Jakarta, Prohealth.id – Rokok ilegal adalah salah satu momok dalam upaya pengendalian tembakau di Indonesia. Bagaimana cara mengenali rokok ilegal agar tidak mengonsumsi produk tersebut?
Direktorat Jenderal Bea dan Cukai Kementerian Keuangan membagi rokok ilegal atas lima jenis, yaitu: rokok yang bungkusnya tidak dilekati pita cukai, rokok yang bungkusnya dilekati pita cukai palsu, rokok yang bungkusnya dilekati pita cukai bekas, rokok yang bungkusnya dilekati pita cukai asli namun dengan nomor identitas perusahaan yang berbeda atau salah personalisasi, rokok yang bungkusnya dilekati pita cukai asli dengan nomor identitas yang benar namun dilekatkan kepada bungkus rokok yang tidak sesuai peruntukannya atau salah peruntukan.
Di Indonesia, rokok ilegal lebih didominasi oleh rokok yang diproduksi dan dijual di dalam negeri. Hal ini karena Indonesia merupakan negara produsen rokok dan rokok yang digemari di sini adalah rokok kretek yang hanya di produksi di Indonesia.
Masalah rokok ilegal di Indonesia adalah maraknya kasus intra smuggling di mana rokok bebas cukai yang seharusnya hanya dijual di kawasan bebas cukai, juga dijual di daerah luar kawasan bebas cukai.
Dikutip dari riset Ikatan Ahli Kesehatan Masyarakat Indonesia (IAKMI) tahun 2020 tentang Fakta Tembakau Indonesia disebutkan bahwa Direktorat Jenderal Bea dan Cukai Kementerian Keuangan selalu monitor jumlah rokok ilegal.
Hasil survei menunjukkan bahwa persentase rokok ilegal di Indonesia mengalami peningkatan selama periode 2010- 2014, dari 6,14 persen menjadi 11,74 persen. Akan tetapi, selama periode 2016-2017, persentase rokok ilegal menurun dari 12,14 persen pada tahun 2016 menjadi 7,04 persen pada tahun 2017.
Pasca tahun 2014, Ditjen Bea dan Cukai Kemenkeu melakukan reformasi dengan memasukkan penurunan persentase rokok ilegal sebagai salah satu indikator kinerja utama. Reformasi kebijakan ini telah berhasil menurunkan estimasi persentase rokok ilegal di Indonesia.
Hal ini sekaligus memperlihatkan bahwa peningkatan upaya penegakan hukum efektif dalam mengurangi persentase rokok ilegal dan sekaligus mematahkan mitos tentang hubungan antara kenaikan harga dengan rokok ilegal.
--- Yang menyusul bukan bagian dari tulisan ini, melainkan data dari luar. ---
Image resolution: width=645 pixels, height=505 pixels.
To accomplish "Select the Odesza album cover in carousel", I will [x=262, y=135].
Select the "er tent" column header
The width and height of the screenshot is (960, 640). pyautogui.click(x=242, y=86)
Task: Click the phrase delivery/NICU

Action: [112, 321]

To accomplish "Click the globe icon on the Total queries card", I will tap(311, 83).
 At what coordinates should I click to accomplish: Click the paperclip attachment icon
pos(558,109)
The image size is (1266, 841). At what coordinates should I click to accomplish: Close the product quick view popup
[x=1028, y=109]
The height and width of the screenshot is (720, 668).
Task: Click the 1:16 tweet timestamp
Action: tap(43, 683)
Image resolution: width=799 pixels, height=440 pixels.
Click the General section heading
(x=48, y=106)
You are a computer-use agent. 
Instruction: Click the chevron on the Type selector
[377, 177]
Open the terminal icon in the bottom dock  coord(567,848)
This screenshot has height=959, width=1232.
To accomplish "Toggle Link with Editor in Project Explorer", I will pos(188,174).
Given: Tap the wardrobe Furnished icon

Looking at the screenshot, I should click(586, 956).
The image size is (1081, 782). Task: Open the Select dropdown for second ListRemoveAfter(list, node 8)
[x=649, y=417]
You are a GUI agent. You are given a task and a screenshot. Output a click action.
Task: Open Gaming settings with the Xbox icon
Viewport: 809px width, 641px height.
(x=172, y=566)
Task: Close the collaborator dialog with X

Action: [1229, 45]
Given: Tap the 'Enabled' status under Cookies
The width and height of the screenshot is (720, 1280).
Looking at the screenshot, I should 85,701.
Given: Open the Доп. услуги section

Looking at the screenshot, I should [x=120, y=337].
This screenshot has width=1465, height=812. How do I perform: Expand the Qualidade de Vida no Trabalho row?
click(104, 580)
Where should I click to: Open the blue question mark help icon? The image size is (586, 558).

Pemerintah menaikkan tarif cukai selama periode 2015-2018 dengan konsisten minimal setara dengan tingkat inflasi dan pertumbuhan ekonomi.
Dengan reformasi kebijakan yang kuat, persentase rokok ilegal telah menurun pada saat bersamaan dengan kenaikan tarif cukai. Keputusan pemerintah menjelang Pemilu 2019 yang tidak menaikkan tarif cukai tahun 2019 dengan alasan salah satunya untuk menekan jumlah rokok ilegal yang beredar, tidak sesuai dengan fakta lapangan. Hal ini karena tren 3 tahun sebelumnya menunjukkan telah terjadi penurunan persentase rokok ilegal pada saat tarif cukai dinaikkan.
Rokok ilegal di Indonesia didominasi oleh rokok ilegal produksi dalam negeri. Rokok ilegal yang berasal dari penyelundupan sangat kecil dibandingkan rokok ilegal produksi dalam negeri. Komposisi rokok ilegal produksi dalam negeri, mengalami perubahan dari tahun ke tahun.
Terkait rokok ilegal dengan pita cukai yang salah-peruntukan, terjadi penurunan tajam dari tahun 2011 ke tahun 2018. Hal ini diduga ada hubungannya dengan penyederhanaan struktur cukai yang menyebabkan insentif penghindaran pajak berkurang, Semakin sederhana sistem cukai rokok, semakin berkurang insentif untuk melakukan penghindaran cukai melalui modus salah peruntukan ini.
REFORMASI PENEGAKAN HUKUM
Reformasi dalam penegakan hukum rokok ilegal ditandai dengan adanya Key Performance Indicator (KPI) khusus tentang hal ini, dimulai sejak tahun 2017. KPI berasal dari kontrak kerja antara Direktur Jenderal Bea dan Cukai (DJBC) dan Menteri Keuangan.
KPI dalam penegakan hukum menyatakan pencapaian target yang harus dicapai setiap tahun. Sebelum adanya KPI, aktivitas penegakan hukum di DJBC tidak terencana dan berjalan sporadis. Saat ini, kegiatan penegakan hukum di DJBC lebih terkoordinasi dan komprehensif secara nasional.
Dalam kontrak kerja tahun 2016, DJBC memiliki 14 target dengan indikatornya masing-masing. Ada satu target yang terkait dengan penegakan hukum yang efektif dan indikatornya adalah hasil investigasi. Implikasi nyata dari penambahan KPI adalah meningkatnya operasi penegakan hukum rokok ilegal.
Data Ditjen Bea dan Cukai menunjukkan kenaikan jumlah operasi rokok ilegal 4 kali lipat dari 996 kali pada tahun 2014 menjadi 3950 pada tahun 2017. Sejalan dengan intensitas operasi penegakan hukum jumlah tangkapan meningkat dari 94 juta batang pada tahun 2013 menjadi 341 juta batang tahun 2016; walaupun temuan pada tahun 2015 tidak sebanyak tahun 2014 tetapi kemudian meningkat tajam di tahun 2016 menjadi 341 juta batang.
Hal ini membuktikan besar kecilnya rokok ilegal ditentukan oleh intensitas penegakan hukum yang dilaksanakan oleh Ditjen Bea dan Cukai.